Like that was ever going to happen. By lunchtime I was in the pub eating steak and chips with GBF and telling jokes so filthy the teenage boys next to us were looking a bit revolted. Thus began a weekend of complete overconsumption that seemed to act as a warm-up for Christmas. Two turkeys, ten gazillion gallons of booze, several ex-boyfriends, a few bouts of oedema and a lot of cadlike behaviour later I had to concede defeat and am now sitting here writing instead of playing the bodhran and swilling Guinness with friends. The Axis slumber upstairs (the Kong got his just desserts when he was sick from eating too much chocolate) and I ponder the situation.

How to do it? Simple, really, use the calorie-counting app one of the Drunken Mums showed me. As our various children skipped, hopped and punched each other in the face around us, we fiddled about with our smartphones. 'It's so easy,' she said, as the Kong twatted her daughter over the head with Buzz Lightyear, to howls of disgust. 'You can measure everything really accurately. And actually, once you realise what you're doing, you can save loads of calories dead easily.' 'And use them for GIN,' noted another mum darkly, having noticed her son was about to plunge headlong down the stairs on a tea tray. 'Or wine,' added another. 'But the real benefit,' continued the first mum, seemingly oblivious to her daughter turning the oven on behind her and sticking her head in it, 'is that when you do exercise, you log it, it links it in, and then you can have more calories. Darling, don't put your baby brother in the oven. We're having chicken kiev for tea.'

I tried it, it worked. So now, here I am, my blissfully un-size-ist children calling me fat to my face, and I have decided that, like a Frenchman's breakfast, un oeuf is enough. The Chinese takeaway I had for tea was an unpleasant struggle and I am more than ready. I am going to be lithe and slender by this time next year. Hmmm. OK, this might be a bit of a reach. But I can run 4k already and will do a race in April. I can do it, I think, and open up the laptop to place an online order with Sainsburys for ten tons of fruit and veg.
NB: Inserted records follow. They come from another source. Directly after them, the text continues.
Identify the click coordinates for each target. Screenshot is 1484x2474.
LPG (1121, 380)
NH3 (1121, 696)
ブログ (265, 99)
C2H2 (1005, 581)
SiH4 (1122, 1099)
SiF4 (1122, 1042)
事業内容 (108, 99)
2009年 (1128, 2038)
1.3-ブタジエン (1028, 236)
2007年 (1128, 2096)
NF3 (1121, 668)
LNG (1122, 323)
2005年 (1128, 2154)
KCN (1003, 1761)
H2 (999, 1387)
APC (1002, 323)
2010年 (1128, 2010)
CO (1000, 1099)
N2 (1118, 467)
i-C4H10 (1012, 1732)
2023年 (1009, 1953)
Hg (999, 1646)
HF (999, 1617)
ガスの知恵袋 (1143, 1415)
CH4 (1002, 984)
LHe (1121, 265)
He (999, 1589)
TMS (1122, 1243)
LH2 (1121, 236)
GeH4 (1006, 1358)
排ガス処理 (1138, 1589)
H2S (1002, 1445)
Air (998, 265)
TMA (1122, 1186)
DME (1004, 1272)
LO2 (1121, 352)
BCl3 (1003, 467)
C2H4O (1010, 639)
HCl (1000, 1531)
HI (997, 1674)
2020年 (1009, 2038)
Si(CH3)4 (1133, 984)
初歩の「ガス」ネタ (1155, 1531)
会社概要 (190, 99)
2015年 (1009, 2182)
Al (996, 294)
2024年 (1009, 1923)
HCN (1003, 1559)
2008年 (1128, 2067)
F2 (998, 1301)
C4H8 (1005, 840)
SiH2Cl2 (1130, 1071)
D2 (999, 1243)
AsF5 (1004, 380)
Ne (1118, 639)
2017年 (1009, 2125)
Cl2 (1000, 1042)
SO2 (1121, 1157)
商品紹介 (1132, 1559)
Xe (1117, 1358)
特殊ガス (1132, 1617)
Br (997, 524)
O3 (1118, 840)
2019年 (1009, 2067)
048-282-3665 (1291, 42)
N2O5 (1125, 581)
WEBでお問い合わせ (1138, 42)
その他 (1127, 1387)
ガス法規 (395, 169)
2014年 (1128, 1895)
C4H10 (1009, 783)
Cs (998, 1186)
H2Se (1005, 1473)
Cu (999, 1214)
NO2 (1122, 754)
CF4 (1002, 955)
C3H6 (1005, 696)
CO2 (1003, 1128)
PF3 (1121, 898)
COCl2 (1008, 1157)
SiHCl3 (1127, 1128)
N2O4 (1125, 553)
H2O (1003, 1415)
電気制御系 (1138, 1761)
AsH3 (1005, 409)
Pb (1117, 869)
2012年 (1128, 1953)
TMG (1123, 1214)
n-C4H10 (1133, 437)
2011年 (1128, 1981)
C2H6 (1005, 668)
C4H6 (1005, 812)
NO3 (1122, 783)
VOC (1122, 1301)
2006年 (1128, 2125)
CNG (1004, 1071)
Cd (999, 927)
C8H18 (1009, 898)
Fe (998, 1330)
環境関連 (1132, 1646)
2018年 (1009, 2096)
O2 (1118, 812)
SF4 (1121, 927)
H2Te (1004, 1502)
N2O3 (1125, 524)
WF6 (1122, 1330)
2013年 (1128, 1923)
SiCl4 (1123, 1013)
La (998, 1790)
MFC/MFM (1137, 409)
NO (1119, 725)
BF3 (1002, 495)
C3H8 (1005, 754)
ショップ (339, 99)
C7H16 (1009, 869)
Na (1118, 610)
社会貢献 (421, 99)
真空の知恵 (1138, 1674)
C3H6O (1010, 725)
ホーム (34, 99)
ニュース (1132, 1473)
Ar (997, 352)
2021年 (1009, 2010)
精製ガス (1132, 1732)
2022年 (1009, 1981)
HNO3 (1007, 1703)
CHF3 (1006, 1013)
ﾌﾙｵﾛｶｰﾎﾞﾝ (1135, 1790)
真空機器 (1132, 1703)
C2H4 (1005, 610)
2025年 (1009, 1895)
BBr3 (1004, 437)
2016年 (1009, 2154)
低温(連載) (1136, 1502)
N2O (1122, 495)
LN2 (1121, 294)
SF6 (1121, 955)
It's nearly midnight, and the bells of the local church have been going for half an hour. I turn off the lights and open my curtains so I can see the fireworks that are flying up all around us. I feel very lucky and grateful that now, I'm able to think about such things as diet and fitness when 12 months ago, things were in a very different, deeply dire state. As my elbows get colder from leaning them on the windowsill, I notice a noise behind me. It's the Kong, woken by the fireworks, clutching his toy rat and looking a bit shell-shocked, big brown eyes blinking in bewilderment. He brushes up to me and points at the window. I lift him up onto the wide windowsill and he burrows into my neck, much as he did when he was a tiny baby, as we watch the fireworks.

'Mum,' he says, 'I love you.' This time, that's it. Happy New Year to my wonderful sons.




1 comment:

  1. Sob. Happy sob. We are going to grab 2013 by the scruff of the neck and swing it like Michelle Obama on the kettle bells.